Dataset entries –
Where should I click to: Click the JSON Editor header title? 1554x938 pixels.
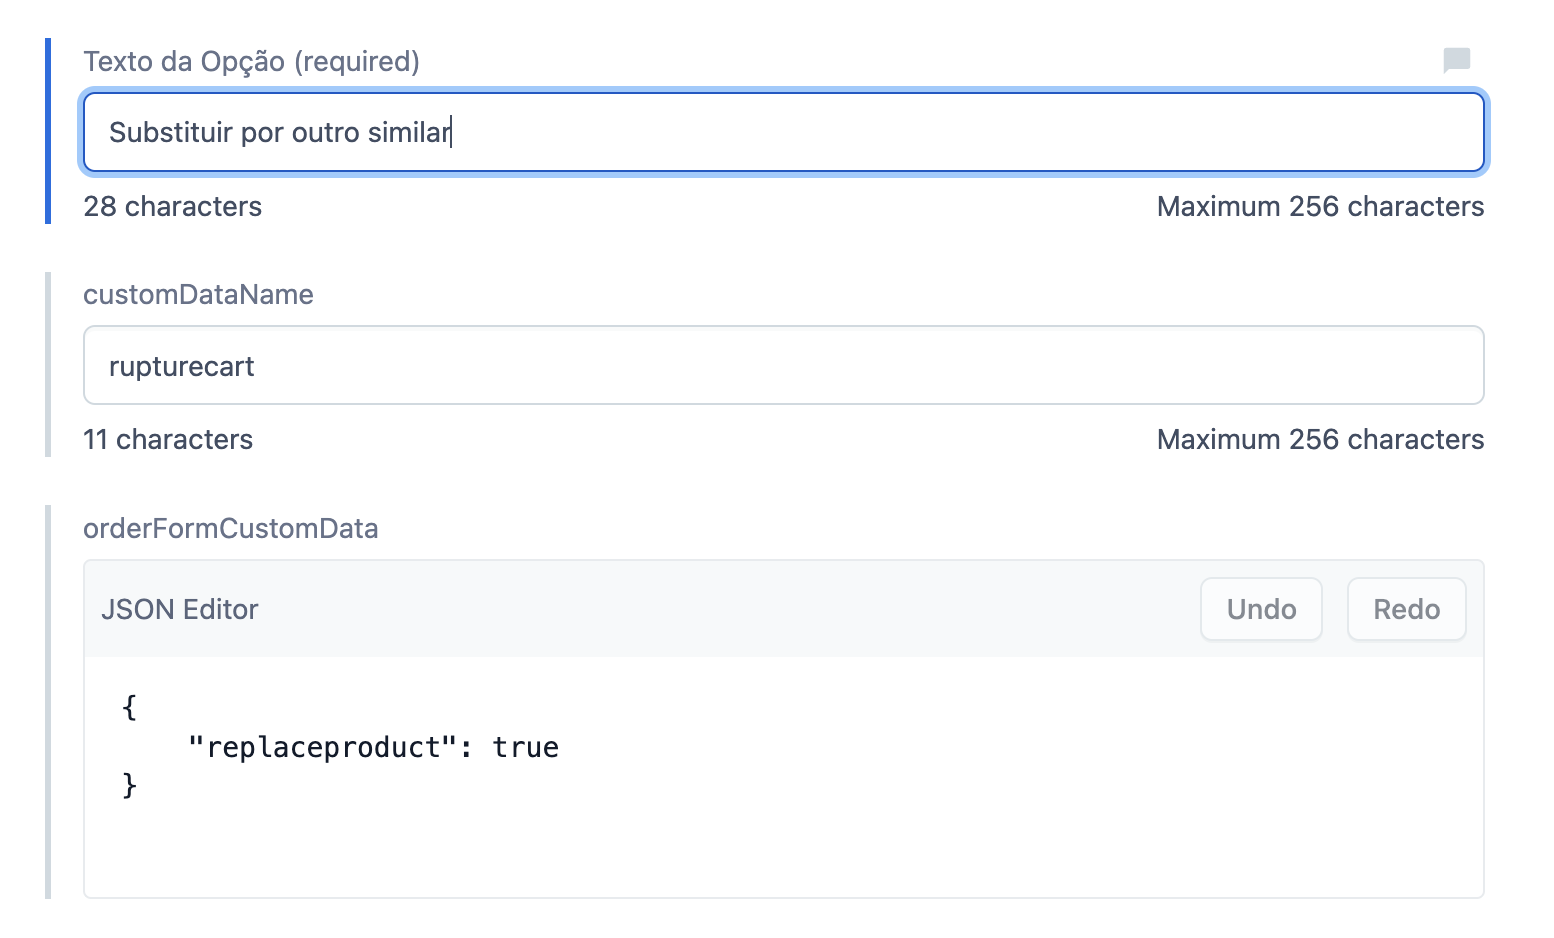tap(180, 610)
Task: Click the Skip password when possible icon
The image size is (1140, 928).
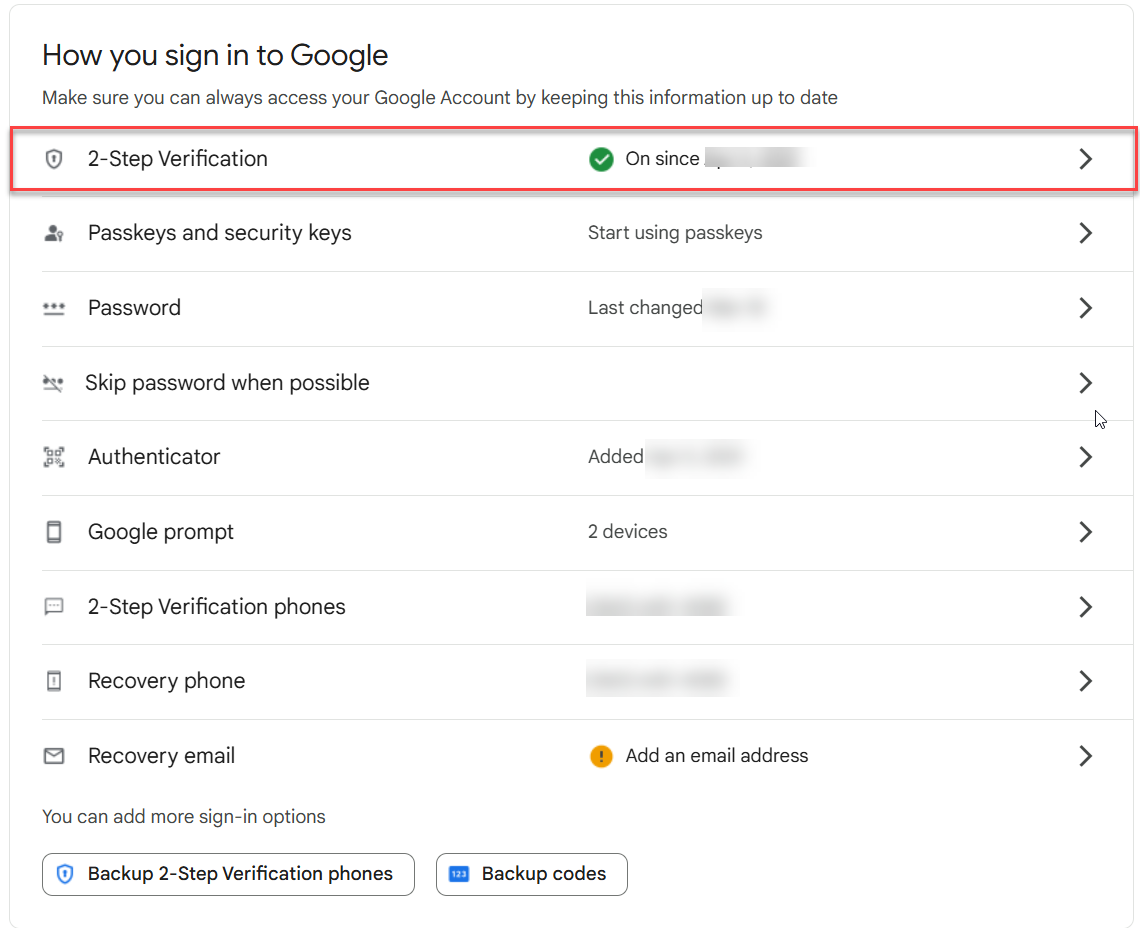Action: point(54,383)
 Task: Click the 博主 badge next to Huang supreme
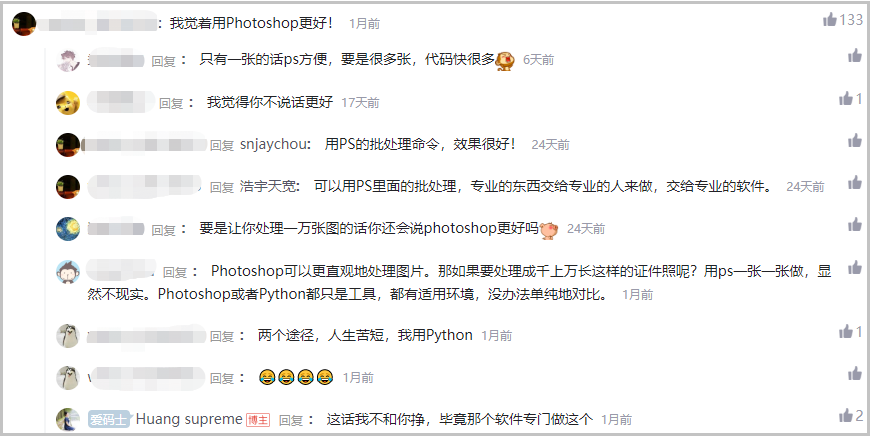(x=258, y=420)
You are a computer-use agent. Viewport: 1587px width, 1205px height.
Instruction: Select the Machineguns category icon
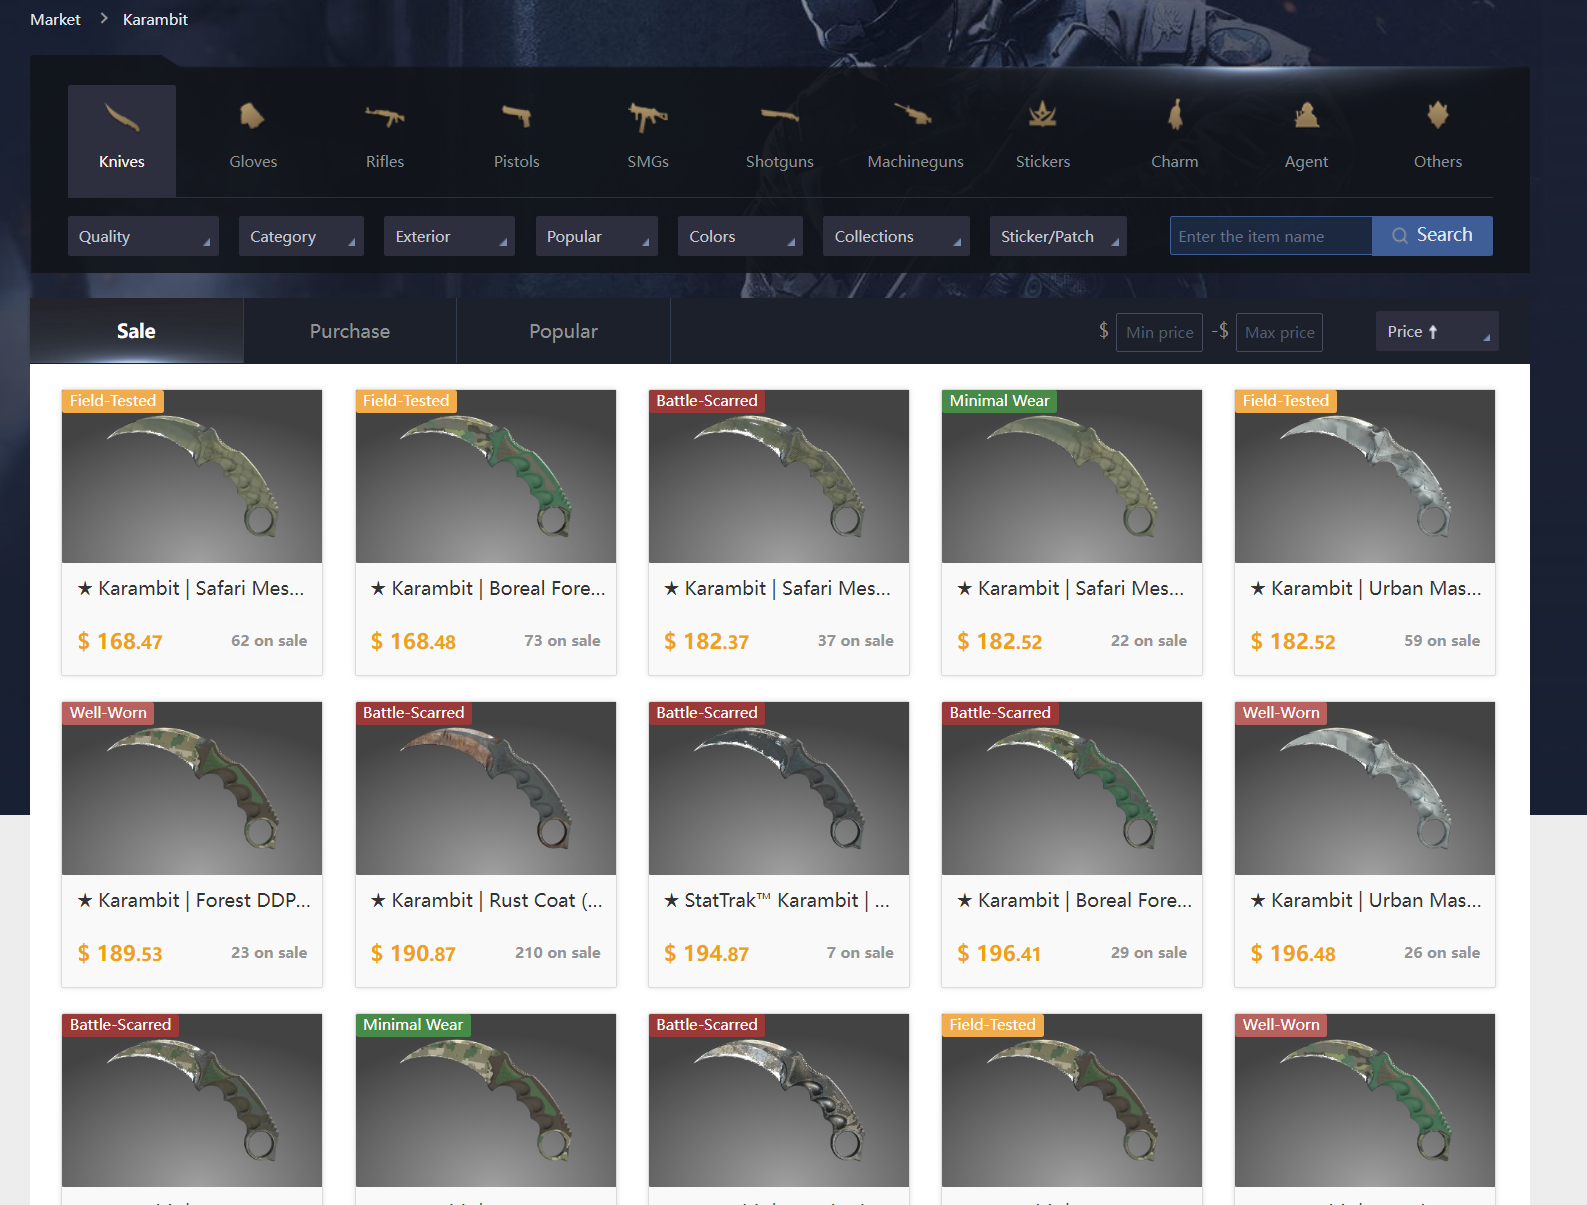coord(914,114)
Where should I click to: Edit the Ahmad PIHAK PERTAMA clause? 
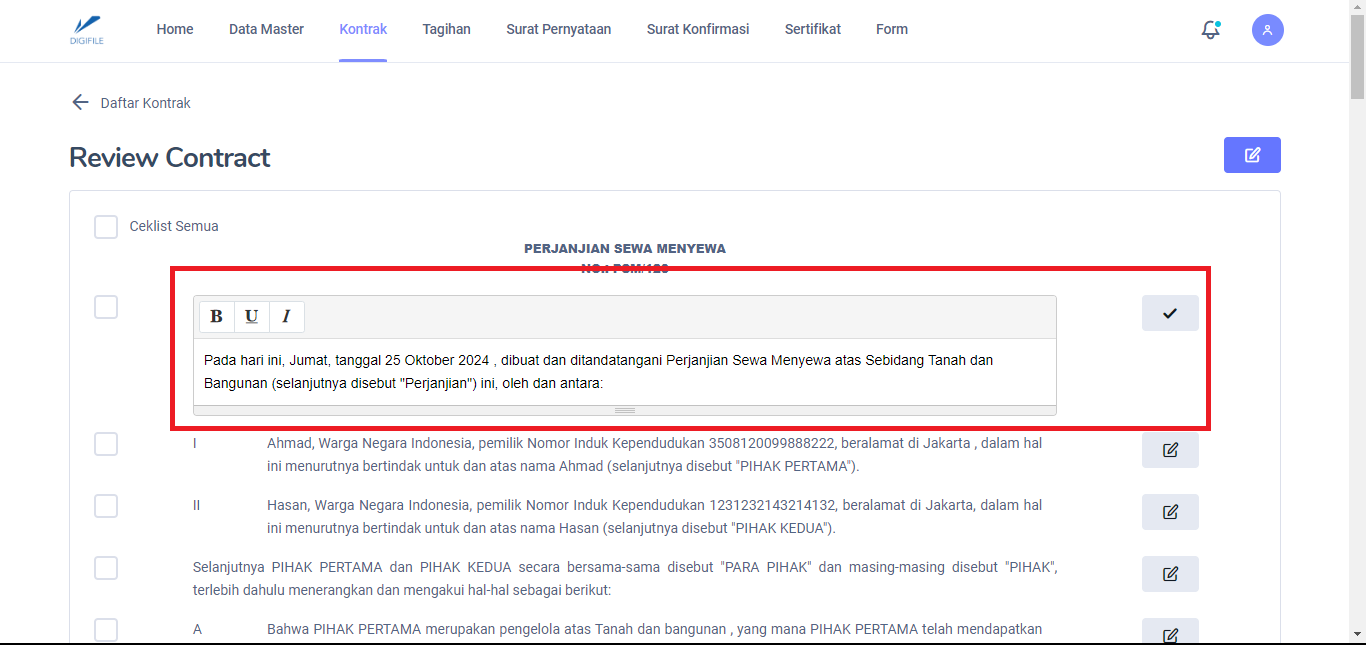coord(1170,450)
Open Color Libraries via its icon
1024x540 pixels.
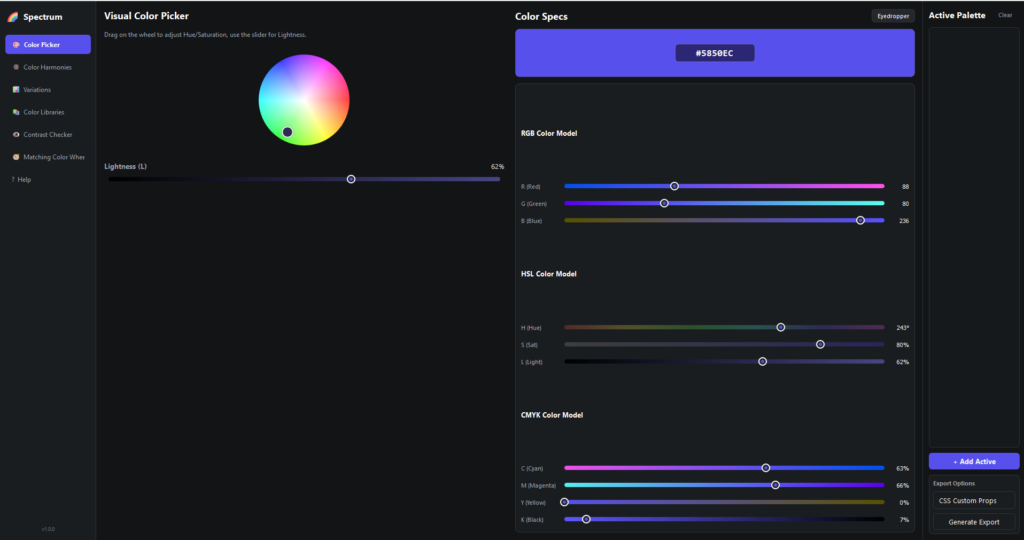pyautogui.click(x=16, y=112)
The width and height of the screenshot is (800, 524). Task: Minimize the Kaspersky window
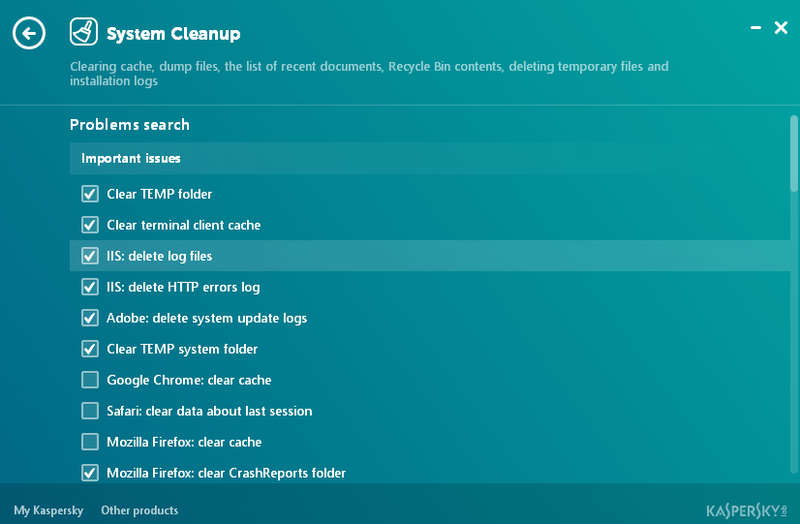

Requirement –
Here the requirement is to restate exactly the line holding "Task: Click the 博主" and every later line through the end of the material, omitting pictures.

Solution for this task –
 Task: Click the 博主 badge next to Huang supreme
(x=258, y=420)
You are a computer-use agent. Viewport: 1587px width, 1205px height.
Instruction: Select the Machineguns category icon
coord(914,114)
Where should I click to: Edit the Ahmad PIHAK PERTAMA clause? 
coord(1170,450)
Open Color Libraries via its icon
1024x540 pixels.
pyautogui.click(x=16, y=112)
The width and height of the screenshot is (800, 524). Task: Minimize the Kaspersky window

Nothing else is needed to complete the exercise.